* _THE TASK_:
Write out word for word each line of the records, beginning at the first and stopping after the line with "Home (33, 84)". Leave the pictures out.

(Collected data)
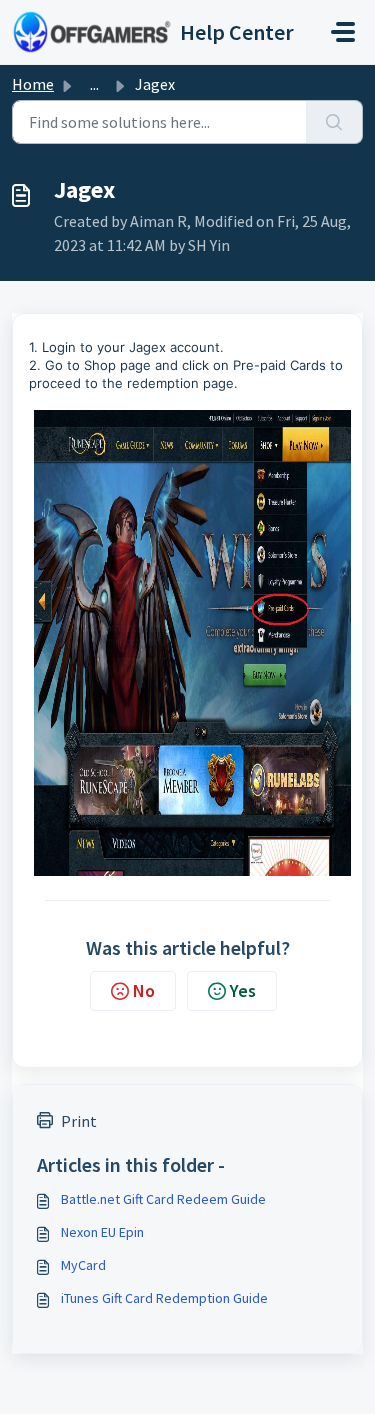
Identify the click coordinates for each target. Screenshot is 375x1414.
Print (79, 1121)
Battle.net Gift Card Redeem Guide (163, 1199)
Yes (243, 990)
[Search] (334, 122)
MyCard (83, 1265)
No (144, 990)
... (94, 84)
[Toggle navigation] (343, 32)
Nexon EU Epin (102, 1232)
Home (33, 84)
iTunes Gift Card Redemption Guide (164, 1298)
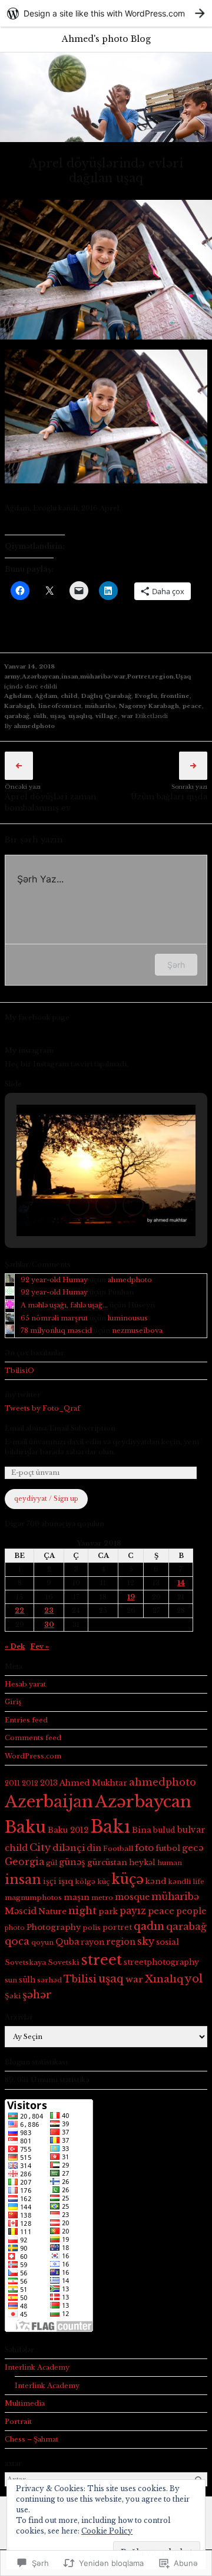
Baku (25, 1827)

* _REPLY TO THE TASK_:
Identify the click coordinates for each target. Screenshot is 375x1414.
Print (79, 1121)
Battle.net Gift Card Redeem Guide (163, 1199)
Yes (243, 990)
[Search] (334, 122)
MyCard (83, 1265)
No (144, 990)
... (94, 84)
[Toggle navigation] (343, 32)
Nexon EU Epin (102, 1232)
Home (33, 84)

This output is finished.